◆ **TASK DIRECTIONS**:
Below are records; reproduce exactly the lines from the one that has "Instruction: Click the" through the one that has "Click the 'Send/Receive", ends included, and nothing more.

◆ **PROVIDED DATA**:

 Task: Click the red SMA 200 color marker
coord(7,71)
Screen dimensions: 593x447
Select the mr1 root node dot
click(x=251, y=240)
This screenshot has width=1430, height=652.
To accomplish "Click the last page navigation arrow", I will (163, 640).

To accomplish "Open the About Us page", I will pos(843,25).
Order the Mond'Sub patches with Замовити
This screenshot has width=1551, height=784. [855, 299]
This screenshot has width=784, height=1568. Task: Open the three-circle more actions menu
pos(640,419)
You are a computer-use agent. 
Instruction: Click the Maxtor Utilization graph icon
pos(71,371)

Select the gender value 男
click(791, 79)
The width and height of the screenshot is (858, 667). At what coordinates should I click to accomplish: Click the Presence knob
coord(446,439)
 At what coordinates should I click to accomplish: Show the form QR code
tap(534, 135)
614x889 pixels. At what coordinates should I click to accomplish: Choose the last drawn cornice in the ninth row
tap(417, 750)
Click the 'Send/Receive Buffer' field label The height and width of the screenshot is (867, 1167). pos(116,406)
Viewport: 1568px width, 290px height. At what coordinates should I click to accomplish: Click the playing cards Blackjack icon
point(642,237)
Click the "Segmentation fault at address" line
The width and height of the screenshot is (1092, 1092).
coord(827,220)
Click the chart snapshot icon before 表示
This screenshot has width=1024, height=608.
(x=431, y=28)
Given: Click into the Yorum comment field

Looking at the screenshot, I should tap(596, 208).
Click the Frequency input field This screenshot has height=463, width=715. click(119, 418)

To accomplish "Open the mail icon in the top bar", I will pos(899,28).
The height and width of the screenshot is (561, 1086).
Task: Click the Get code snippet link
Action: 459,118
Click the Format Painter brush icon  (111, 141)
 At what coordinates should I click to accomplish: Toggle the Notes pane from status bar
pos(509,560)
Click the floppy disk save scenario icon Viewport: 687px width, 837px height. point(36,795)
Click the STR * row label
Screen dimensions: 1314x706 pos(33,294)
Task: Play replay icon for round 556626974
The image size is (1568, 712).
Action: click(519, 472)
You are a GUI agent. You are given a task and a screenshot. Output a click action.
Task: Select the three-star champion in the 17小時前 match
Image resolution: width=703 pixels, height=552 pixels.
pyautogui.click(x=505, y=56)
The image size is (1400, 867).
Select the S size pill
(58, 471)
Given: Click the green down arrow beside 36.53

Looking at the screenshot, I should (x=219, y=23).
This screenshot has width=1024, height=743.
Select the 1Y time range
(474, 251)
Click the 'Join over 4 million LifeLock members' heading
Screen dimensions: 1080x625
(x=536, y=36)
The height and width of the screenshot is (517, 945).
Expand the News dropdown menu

◆ **WRITTEN ANSWER**:
Instruction: Click the Maxtor Utilization graph icon
pos(71,371)

Select the gender value 男
click(791, 79)
The width and height of the screenshot is (858, 667). At what coordinates should I click to accomplish: Click the Presence knob
coord(446,439)
 At what coordinates should I click to accomplish: Show the form QR code
tap(534, 135)
614x889 pixels. At what coordinates should I click to accomplish: Choose the last drawn cornice in the ninth row
tap(417, 750)
Click the 'Send/Receive Buffer' field label The height and width of the screenshot is (867, 1167). pos(116,406)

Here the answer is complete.